Wednesday, 13 June 2012

Lightweight AP Controller Discovery

Cisco's lightweight Access Points (AP) support discovering the Wireless LAN Controller (WLC) management IP address via several methods, including:

DNS Resolution
The AP tries to resolve CISCO-LWAPP-CONTROLLER or CISCO-CAPWAP-CONTROLLER using the DNS server configured by DHCP. However you may not have DNS A records for these, especially in small deployments with no DNS server onsite.

DHCP Option 43
The AP uses IP addresses provisioned via DHCP option 43. This consists of a hexadecimal string starting with F1, the number of WLCs multiplied by 4 & the IP addresses of these WLCs in hex.

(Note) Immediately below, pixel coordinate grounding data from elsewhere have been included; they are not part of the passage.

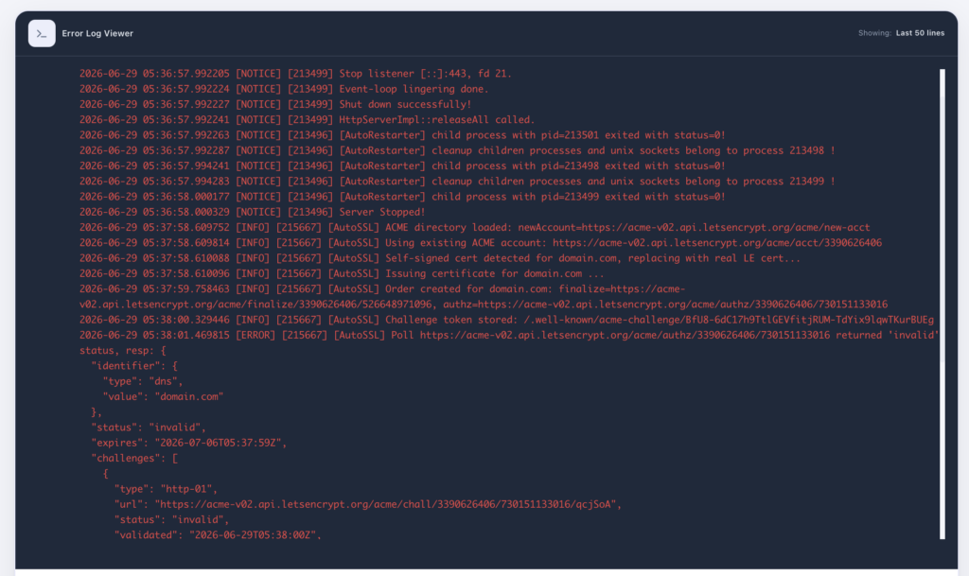The width and height of the screenshot is (969, 576).
Task: Click the Error Log Viewer title
Action: tap(97, 33)
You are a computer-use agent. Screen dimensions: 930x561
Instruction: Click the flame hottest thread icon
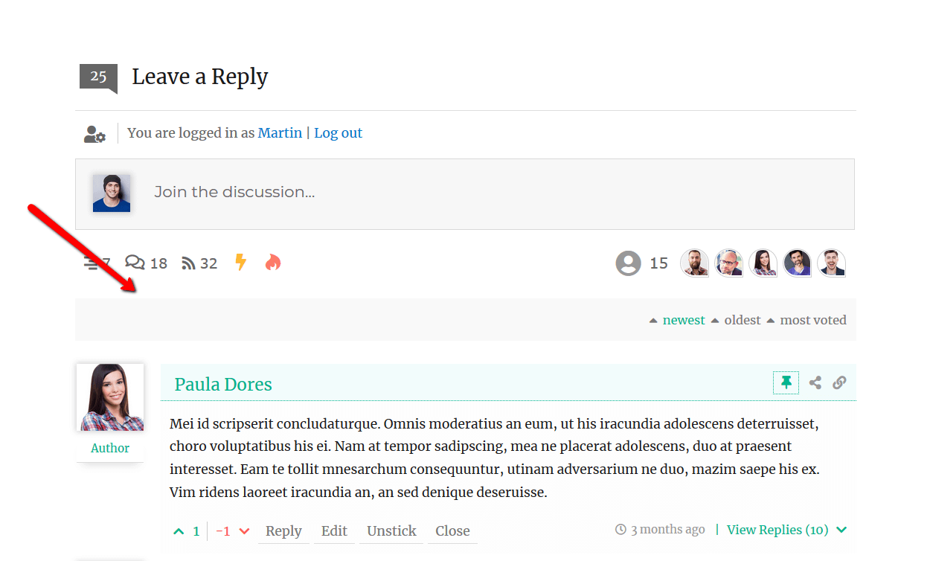[x=273, y=263]
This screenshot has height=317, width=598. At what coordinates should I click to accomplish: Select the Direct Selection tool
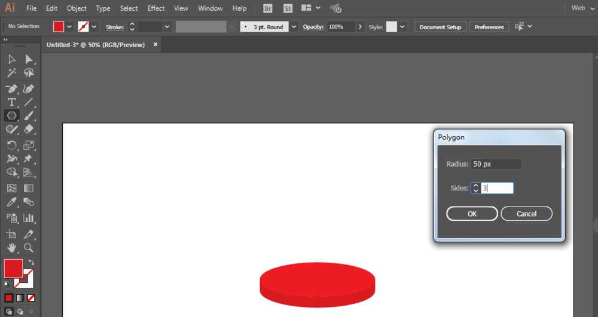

For example one WLC with IP address 10.35.128.5:

1 x 4 = 04 (must be padded to 2 hex digits if less)
10.35.128.5 = 0A238005  (must be padded to 8 hex digits if less)
Resultant hex: F1040A238005

Adding a 2nd WLC with IP address 10.35.128.6 would result in F1080A2380050A238006.

Broadcasts
If the WLC is in the same broadcast domain & has Master Controller Mode enabled the AP can discover it by sending out broadcasts. This won't work in large deployments where APs are spread across multiple networks & is considered bad practice.

Over The Air Provisioning
The AP listens to Radio Resource Management (RRM) messages transmitted by neighbouring APs & learns the WLC IP address from these. However this is considered insecure & usually disabled.

Priming
You can connect a console cable to the AP & manually configure with the WLC's IP address using the lwapp ap controller ip address command. This only works on APs that haven't yet associated with a WLC, but is useful if you have an AP that's refusing to associate via the other methods.